NOTE THIS SEGMENT OF CODE IS NOT MINE, credit goes to Peter Lawrey who originally answered this in the linked thread.

Then using code or modified code similar to above ^ assuming you would find how to find the length of the double or the total number of digits of your double, you would create a new int or double variable that would store the double and round it using BigDecimal to the highest place value. The place that the BigDecimal will round to will be set using a 10*pow(x) where x is the number of places AFTER the decimal.

Sorry I am unable to provide code on how to make this actually run because I am pretty new to java.

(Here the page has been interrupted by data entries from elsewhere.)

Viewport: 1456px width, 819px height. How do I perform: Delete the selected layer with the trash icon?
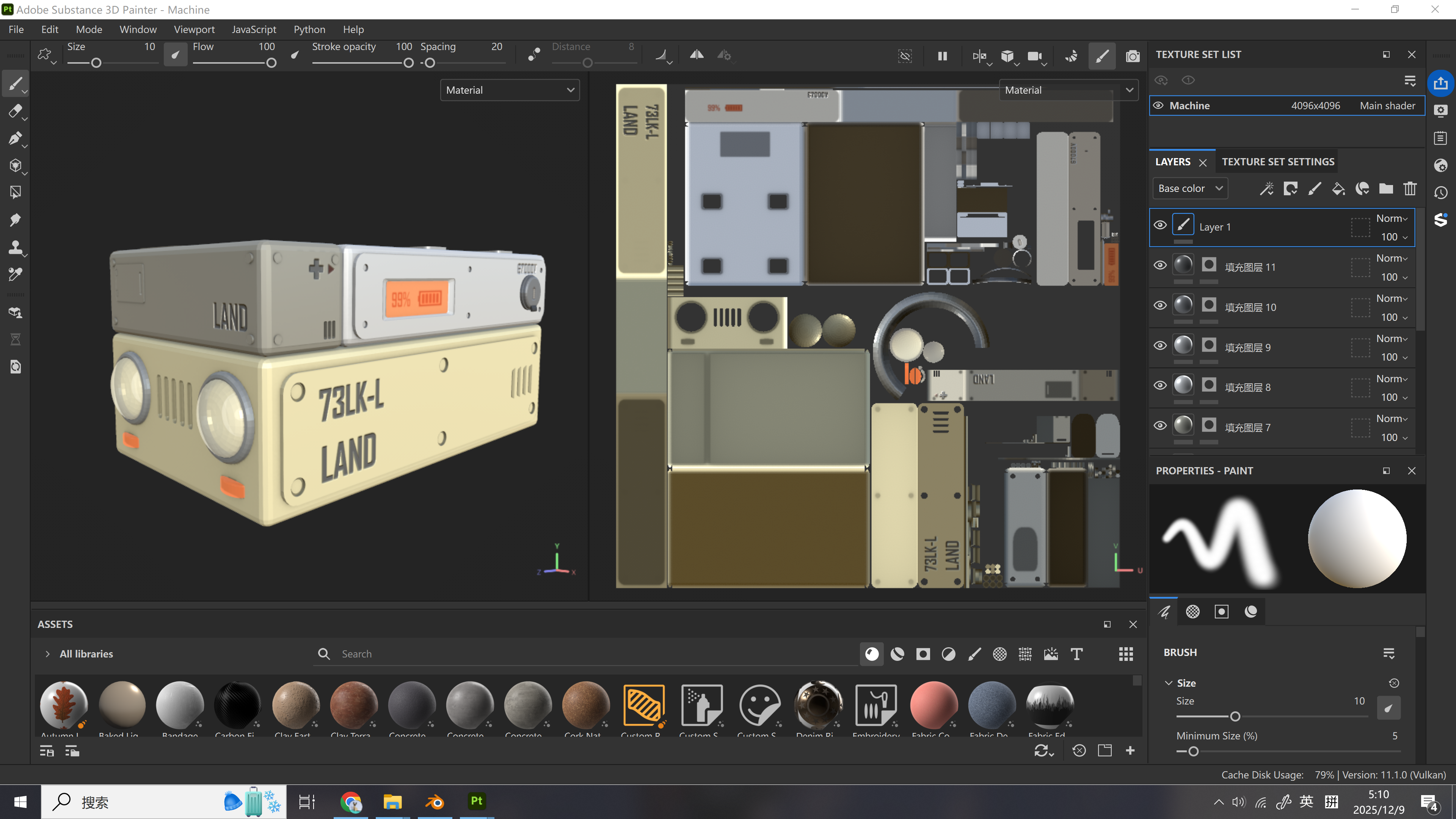pos(1410,189)
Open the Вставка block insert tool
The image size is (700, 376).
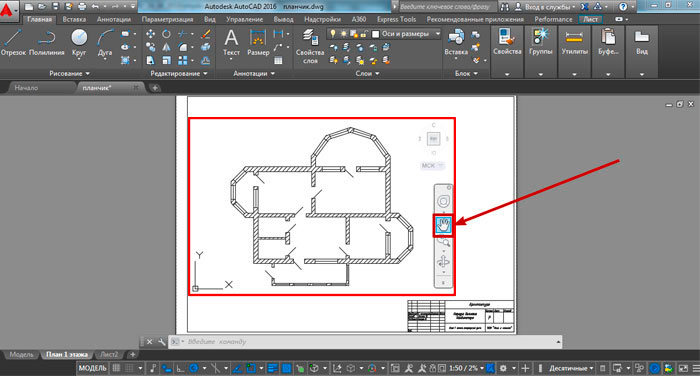click(456, 43)
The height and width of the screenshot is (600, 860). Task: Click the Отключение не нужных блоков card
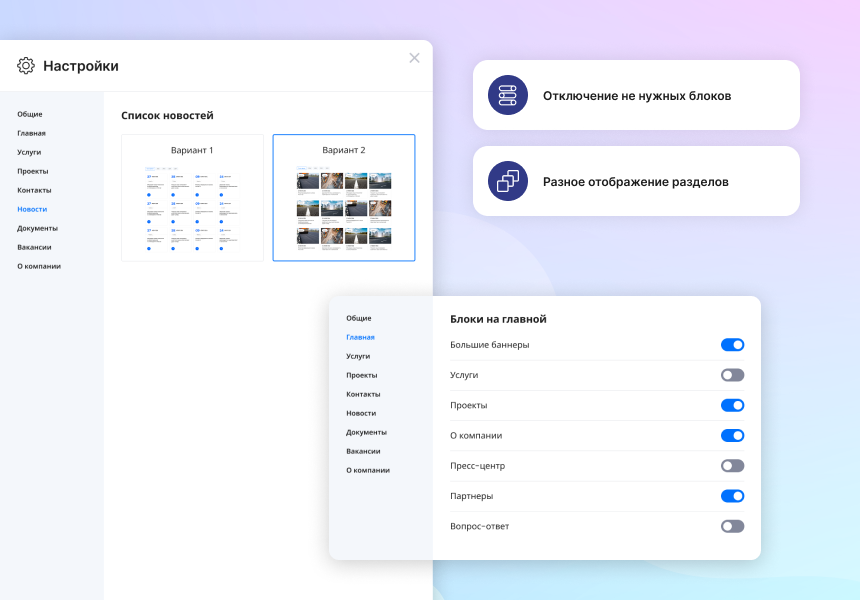[636, 95]
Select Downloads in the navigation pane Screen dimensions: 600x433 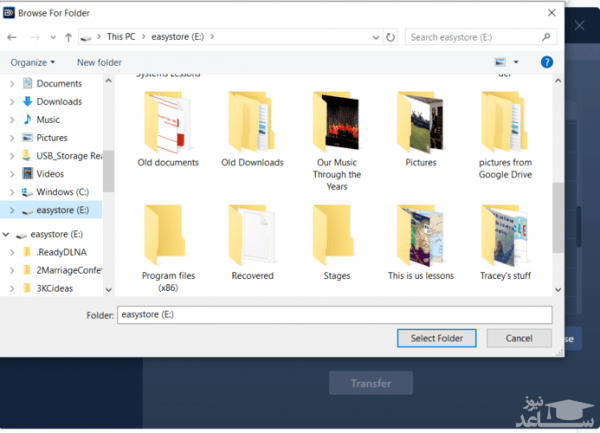(x=59, y=101)
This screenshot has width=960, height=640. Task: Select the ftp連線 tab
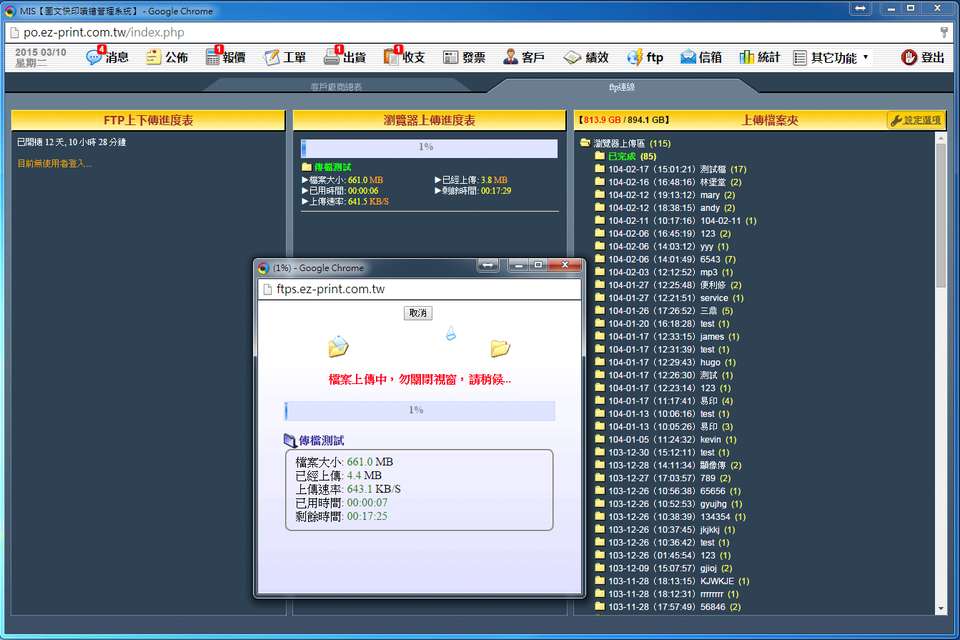(622, 87)
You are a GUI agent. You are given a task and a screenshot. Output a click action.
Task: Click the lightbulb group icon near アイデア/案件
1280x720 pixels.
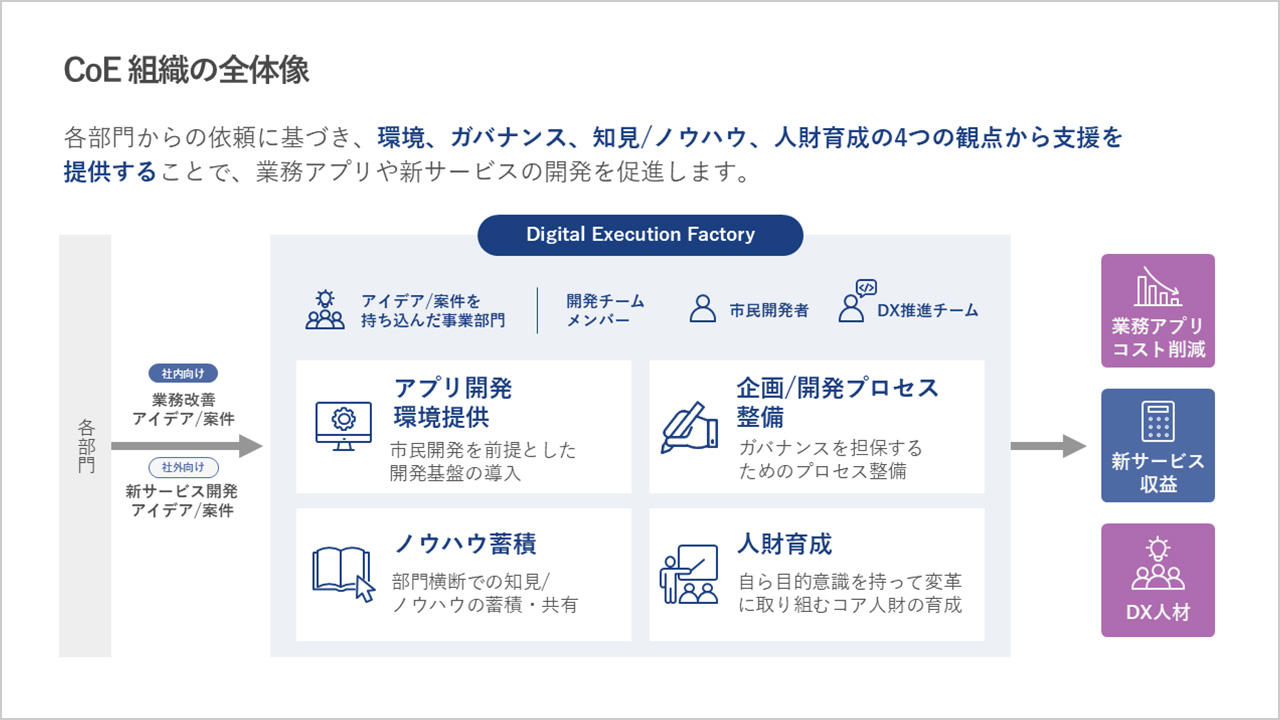pyautogui.click(x=325, y=310)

Here is what I mean in more detailed pseudocode:

double d = 12345.6; //the double you are evaluating
double dNoDecimal; //will be rounded to have no decimal places in order to calculate place of the 1st digit
double dRoundedFirstDigit;  //stores the rounded number with only the 1st digit
double firstDigit; //stores first digit 

dNoDecimal = d; //transfers value
dNoDecimal = [use BigDecimal to round so no decimal places will be left]
//dNoDecimal would be equal to 12345 right now

[use above code to find total amount of place values]
[knowing place values use BigDecimal to round and isolate 1st digit of double]
dRoundedFirstDigit = dNoDecimal;  //transfers value
dRoundedFirstDigit = [round using BigDecimal to leave only 1st digit]
firstDigit = [dRoundedFirstDigit cut down to 1st digit value using length found from before, again an equation will be needed]

//Now use reverse process
//do the same thing as above, but find the number of decimals by rounding down to leave only decimals (leaving only .6)
//find the length
//use length to calculate what to add to the original value to move the digit to the end (in this case would be  d += firstDigit*Math.pow(10,-2)) 

I apologize if I just made everything seem more confusing, but I tried my best, hope this helps.

Also, doing this without an array or string is really difficult... may I ask why you need to do it without one?